- IATA: none; ICAO: none;

Summary
- Airport type: Military
- Operator: Royal Norwegian Navy Air Service
- Serves: Haugesund, Norway
- Location: Avaldsnes, Karmøy Municipality
- Elevation AMSL: 0 m / 0 ft
- Coordinates: 59°21′24″N 5°16′54″E﻿ / ﻿59.3566°N 005.2817°E

Map
- Avaldsnes

Runways
| Direction | Length |  | Surface |
| m | ft |
|  |  |  | Water |

= Haugesund Naval Air Station =

Haugesund Naval Air Station (Marinens flystasjon Haugesund) was a military water aerodrome situated at Avaldsnes, just outside the town of Haugesund in Rogaland county, Norway. At the time it was in operation, it was located in the Avaldsnes Municipality on the island of Karmøy (now part of Karmøy Municipality). The air base was operated by the Royal Norwegian Navy Air Service from 17 November 1918 to 7 April 1919. The Naval air station consisted of three portable hangars, a barracks and an outhouse.

The station was established to allow two Sopwith Babies to assist the Royal Norwegian Navy in minesweeping around Karmøy. In this capacity they continued until 21 January 1919. The airport was subsequently reactivated on 5 February to aid in fisheries patrol. This duty lasted until 7 April.

==History==
The need for an airport in Haugaland for the Naval Air Service arose in 1918, during the late stages of the First World War. The Entente Powers had mined the waters of the North Sea between the borders of the Norwegian territorial waters to Scotland in an effort to deter German U-boats. The navy decided to establish the station in the bay at Avaldsnes. The airport's structures were built Norsk Barakke- og Imprigneringskompani and sent by railway from Hamar to Bergen and onwards to Karmøy by barge, arriving on 27 October 1918.
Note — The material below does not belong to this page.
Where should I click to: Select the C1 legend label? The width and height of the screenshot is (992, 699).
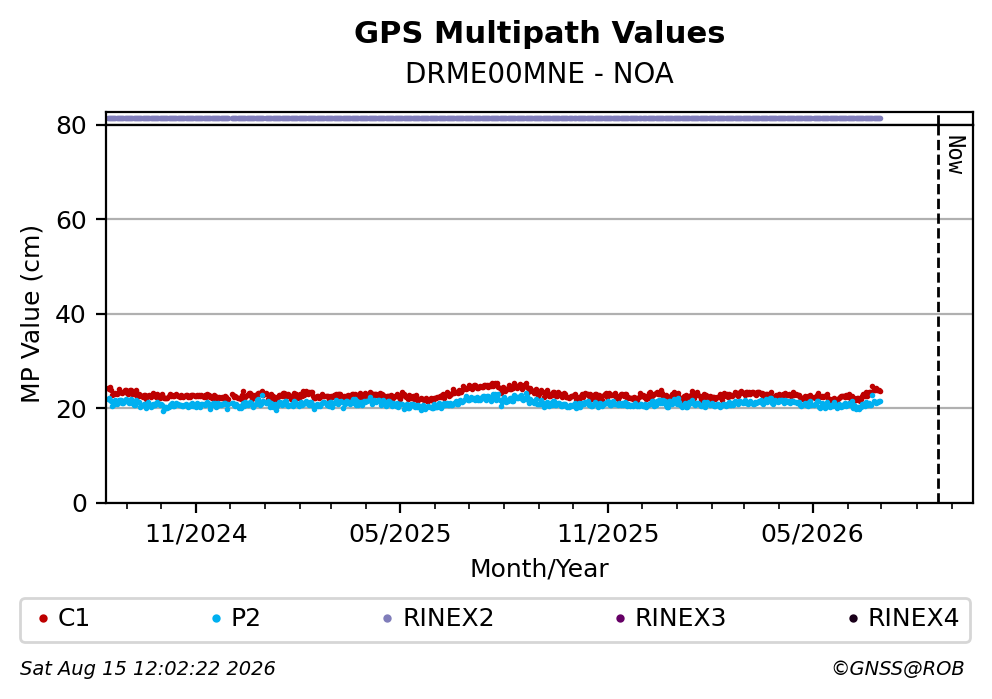(73, 618)
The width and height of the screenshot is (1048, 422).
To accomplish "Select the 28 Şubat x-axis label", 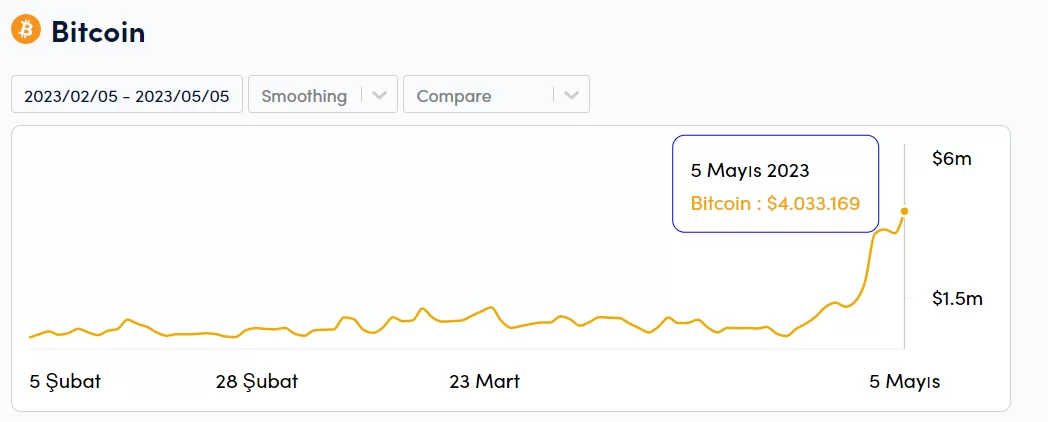I will click(257, 381).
The crew was sent from Karljohansvern on 15 November 1918 and the command flag was hoisted on 17 November. The same day Hjalmar Riiser-Larsen flew the first of two Sopwith Babies to the station. Seven people were stationed at Avaldsnes, under the command of First Lieutenant Riiser-Larsen. He was subordinate to the captain of HNoMS Tordenskjold, which was stationed in Haugesund. The Spowiths were used in minesweeping duty. They would survey the North Sea for mines. In case they found any, they would note its location on a map and drop it to the crew on the nearest minesweeper. Work was carried out around Karmøy and the shipping channel towards Stavanger. By January it was decided that minesweeping in the area would no longer require aerial aid. The aircraft were flown to Kristiansand on 17 January 1919 and the station was closed on 21 January 1919.

After a request from the fisheries organizations, the Navy Air Services agreed to assist in the search for herring. The station was reactivated on 5 February 1919 and two days later the two Sopwiths were attempted returned to Avaldsnes. However, both had motor issues during flight. Not until 13 February did the aircraft reach their destination. Fisheries patrol continued until 7 April. There were plans to return the following year, but this was not carried through. Instead the buildings were attempted sold to Bø Teglverk. When they were not able to pay, they were instead moved to Flatøy in 1922.

==Facilities==
The airport was situated at Avaldsnes in Karmøy, in the outskirts of Haugesund. It was situated on the property of Bø Teglværk. The aerodrome consisted of three portable hangars, measuring 7.5 by 8.5 m and 3.5 m tall. It also featured a barracks and an outhouse.